This Album Could Be Your Houseplant’s Life
Young, urbane people may be in a golden age of entertainment, wellness and vegan options — but houseplant maintenance is still for the birds. That vacation that ran long may mean languishment and death for your leafy pals. Shame, since it’ll leave your once-perky, modern apartment looking like a greenhouse-turned-mausoleum.
Fear not: today (March 20), Mort Garson’s 1971 synth curio Mother Earth’s Plantasia is available on TIDAL for the first time. It can’t teach you how to have a green thumb — but in its peaceful, twinkly sounds, you can gain new empathy for your peace ivy or golden pothos.
Each song is loosely based on a plant species, suggesting the deep workings of photosynthesis while slouching toward new age.
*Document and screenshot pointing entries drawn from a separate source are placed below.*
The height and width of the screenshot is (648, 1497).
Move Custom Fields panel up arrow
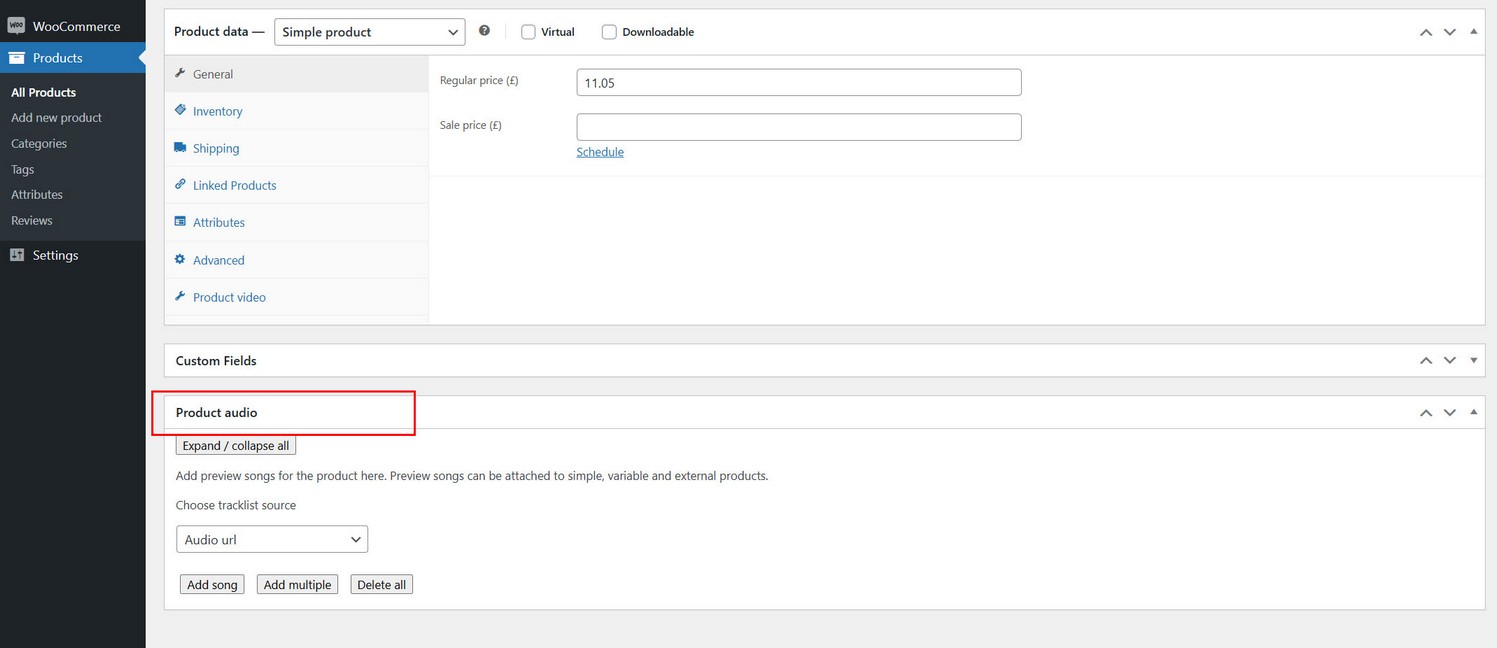[x=1426, y=361]
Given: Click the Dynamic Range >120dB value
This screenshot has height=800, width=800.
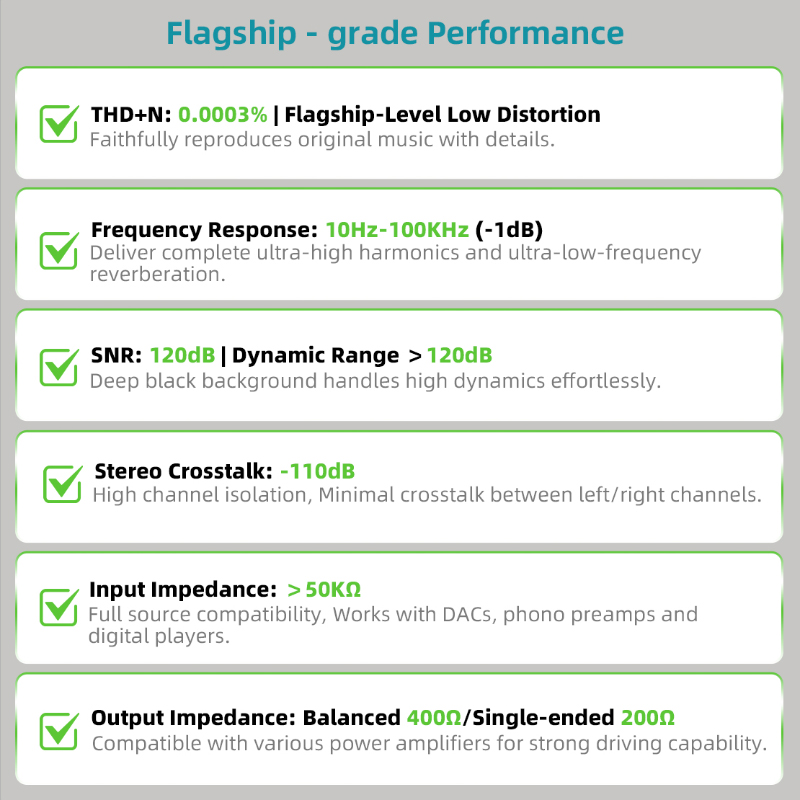Looking at the screenshot, I should point(450,356).
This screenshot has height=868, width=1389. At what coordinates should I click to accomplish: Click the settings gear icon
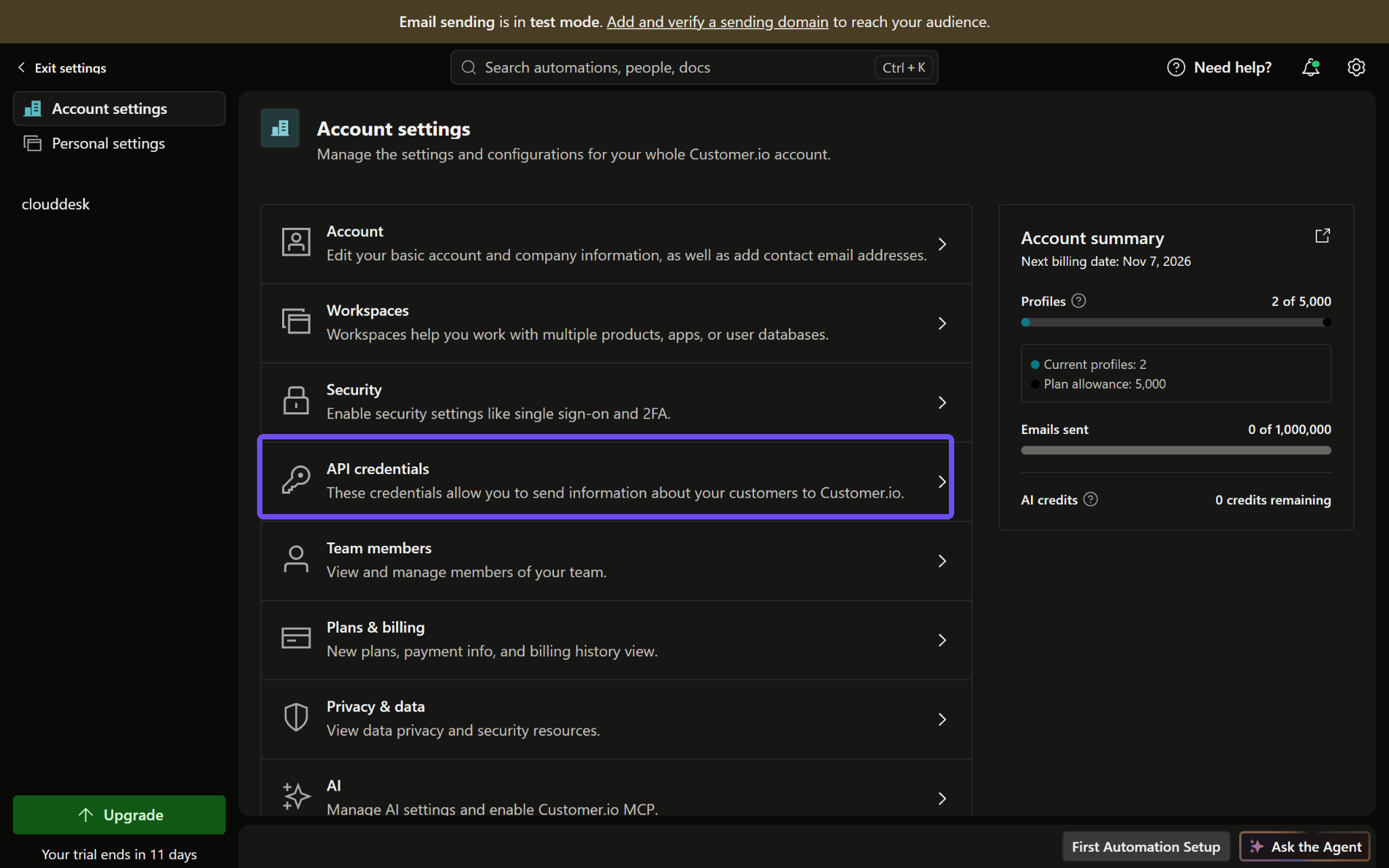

The buzzy, agitated “Song for a Spider Plant” fits its hardy namesake, the simmering “Concerto for Philodendron and Pothos” evokes both genus’ happy flashes of gold leaves, and the spacey, ambient “Music to Soothe the Savage Snake Plant” recalls the flamelike foliage that virtually thrives on being ignored.
If this sounds far-out, it fits its creator: Garson was a Moog synthesist who used the instrument’s chirps, whistles and drones to unusual ends. 1967’s The Zodiac: Cosmic Sounds was an ambitious crack at soundtracking the dance of the constellations — and his incidental music even scored the TV transmissions of the Apollo 11 moon landing.
The jury’s out on whether Plantasia will actually have an audience in your plants, which do not have brains or ears. Only a light watering hand, plenty of light and the occasional repotting are guaranteed to help your dead-plant problem. Maybe this spacey music will lead you to seek out some gardening tips. Or, at least, invest in a moisture meter.